> _Directions for this task_:
Continue the emission reductions methodology text below from the point where it stops, picking up with the next step of the calculation procedure.

> _Reading text_:
.....

Maintain calibration certificates and a calibration schedule consistent with national/international standards. On meter replacement, document final/initial readings and reconciliation.

9.5 Data management, storage, and chain of custody

Store raw meter data in original formats where feasible. Aggregated spreadsheets must be reproducible from raw data and include versioning and source references. Implement access controls and audit trails. Retain records per PCS retention rules.

9.6 Data validation and plausibility checks

Perform checks for missing intervals, discontinuities, outliers, and reconcile SCADA/inverter data with export meter totals. Document reconciliation steps.

9.7 Data gaps and conservative substitution rules

Apply conservative substitution hierarchy (preferred: utility settlement records; alternatives: SCADA with discount; worst-case: exclude period). Document cause, duration, substitution method, and impact on EG.

Recommended substitution hierarchy (summary):

  • Missing export interval: use settlement record or conservative SCADA estimate.

  • Missing monthly reading: sum daily records or use conservative seasonal lower bound.

  • Meter failure with no redundant source: exclude period or use lowest plausible output.

  • Missing AE data: use utility reprints or assume higher imports.

9.8 Monitoring report content requirements

Monitoring report must include: period dates, metering configuration, EG totals, EF applied, project emissions, leakage screening confirmation, anomalies/corrective actions, and traceable calculations with evidence register references.

9.9 Evidence register and documentation structure

Maintain an evidence register mapping evidence IDs to documents (raw data, calibration certs, EF records, bills, O&M logs). Ensure traceability from reported values to source evidence.

Chapter 10 - Calculation of emission reductions

This chapter provides the full calculation procedure combining baseline emissions, project emissions, and leakage.

10.1 Calculation principle

ER are net GHG benefits measured ex-post: BE − PE − LE, based on monitored EG and PCS-approved EF, with conservative treatment for uncertainties and data gaps.

10.2 Core equations

  • Baseline emissions: BE_y = EG_y × EFgrid,y

  • Project emissions: PE_y = sum of quantified PE sources (e.g., AE_import × EFgrid,y); PE_y = 0 when net export metered at crediting boundary.

  • Leakage: LE_y = sum of quantified leakage sources (if any).

  • Emission reductions: ER_y = BE_y − PE_y − LE_y

10.3 Step-by-step calculation procedure

  1. Define monitoring period dates.

.....

> _Stored records_:
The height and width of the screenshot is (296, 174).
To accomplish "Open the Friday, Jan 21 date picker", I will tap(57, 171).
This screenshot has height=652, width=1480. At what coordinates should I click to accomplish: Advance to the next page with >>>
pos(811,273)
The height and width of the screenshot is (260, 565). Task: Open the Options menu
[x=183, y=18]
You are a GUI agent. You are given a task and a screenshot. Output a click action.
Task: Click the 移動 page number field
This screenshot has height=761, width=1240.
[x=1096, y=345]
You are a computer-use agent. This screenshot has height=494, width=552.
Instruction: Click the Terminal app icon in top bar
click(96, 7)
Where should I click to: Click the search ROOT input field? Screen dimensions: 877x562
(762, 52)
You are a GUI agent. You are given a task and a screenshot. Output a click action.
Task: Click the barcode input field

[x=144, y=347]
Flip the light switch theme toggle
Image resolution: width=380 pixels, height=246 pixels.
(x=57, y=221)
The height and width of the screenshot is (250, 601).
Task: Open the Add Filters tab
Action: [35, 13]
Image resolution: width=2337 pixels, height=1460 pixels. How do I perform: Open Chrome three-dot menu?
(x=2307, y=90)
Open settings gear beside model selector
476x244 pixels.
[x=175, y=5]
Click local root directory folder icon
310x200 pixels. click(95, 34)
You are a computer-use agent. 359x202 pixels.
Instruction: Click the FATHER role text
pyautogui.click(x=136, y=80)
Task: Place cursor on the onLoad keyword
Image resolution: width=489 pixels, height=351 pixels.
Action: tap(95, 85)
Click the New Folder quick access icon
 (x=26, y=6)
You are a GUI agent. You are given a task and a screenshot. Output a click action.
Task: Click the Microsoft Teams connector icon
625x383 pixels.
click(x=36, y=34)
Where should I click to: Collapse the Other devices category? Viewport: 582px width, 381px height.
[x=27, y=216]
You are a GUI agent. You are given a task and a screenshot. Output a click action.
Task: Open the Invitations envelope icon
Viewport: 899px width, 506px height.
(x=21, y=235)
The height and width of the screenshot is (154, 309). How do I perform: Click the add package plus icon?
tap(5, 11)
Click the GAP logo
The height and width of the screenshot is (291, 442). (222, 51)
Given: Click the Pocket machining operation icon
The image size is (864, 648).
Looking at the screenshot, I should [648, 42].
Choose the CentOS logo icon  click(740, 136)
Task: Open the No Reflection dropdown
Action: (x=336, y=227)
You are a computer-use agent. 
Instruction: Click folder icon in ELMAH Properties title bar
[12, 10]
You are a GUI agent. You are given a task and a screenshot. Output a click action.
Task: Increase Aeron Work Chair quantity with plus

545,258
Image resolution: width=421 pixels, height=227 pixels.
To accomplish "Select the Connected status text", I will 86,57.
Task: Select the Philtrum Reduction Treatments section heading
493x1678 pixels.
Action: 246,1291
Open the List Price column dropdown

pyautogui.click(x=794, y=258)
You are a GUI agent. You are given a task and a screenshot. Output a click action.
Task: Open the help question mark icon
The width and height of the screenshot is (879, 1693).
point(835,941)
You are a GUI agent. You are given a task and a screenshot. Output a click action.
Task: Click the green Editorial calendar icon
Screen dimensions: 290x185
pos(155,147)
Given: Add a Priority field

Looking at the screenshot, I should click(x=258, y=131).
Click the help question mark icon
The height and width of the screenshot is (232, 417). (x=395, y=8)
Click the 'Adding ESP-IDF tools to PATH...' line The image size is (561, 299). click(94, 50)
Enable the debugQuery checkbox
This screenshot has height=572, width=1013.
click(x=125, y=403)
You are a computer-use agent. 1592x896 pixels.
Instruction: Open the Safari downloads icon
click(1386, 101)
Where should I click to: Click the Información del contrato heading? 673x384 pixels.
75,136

.....

> _Result of the exercise_:
  2. Compile EG for the period from crediting meter(s).

  3. Identify applicable PCS-approved EF(s) for the grid/year(s).

  4. Determine whether PE must be accounted for (based on metering architecture).

  5. Confirm leakage screening and quantify if required.

  6. Calculate BE, PE, LE, and ER; present in a calculation table with source references.

10.4 Sub-period handling and emission factor changes

If EF changes within a monitoring period, split into sub-periods and apply the appropriate EF to EG allocated to each sub-period. Allocation must be based on verifiable meter data.

Sub-period ER: ER_y = sum_k (EG_k × EF_k − PE_k − LE_k)

Provide a sub-period calculation table for transparency.

10.5 Multiple meters and aggregation of delivered electricity

Sum delivered electricity across meters, ensuring no overlap or double counting. If meters correspond to different grids, apply respective EFs before summing emissions.

Provide a meter aggregation table listing Meter ID, location, data source, period covered, delivered electricity, and reconciliation notes.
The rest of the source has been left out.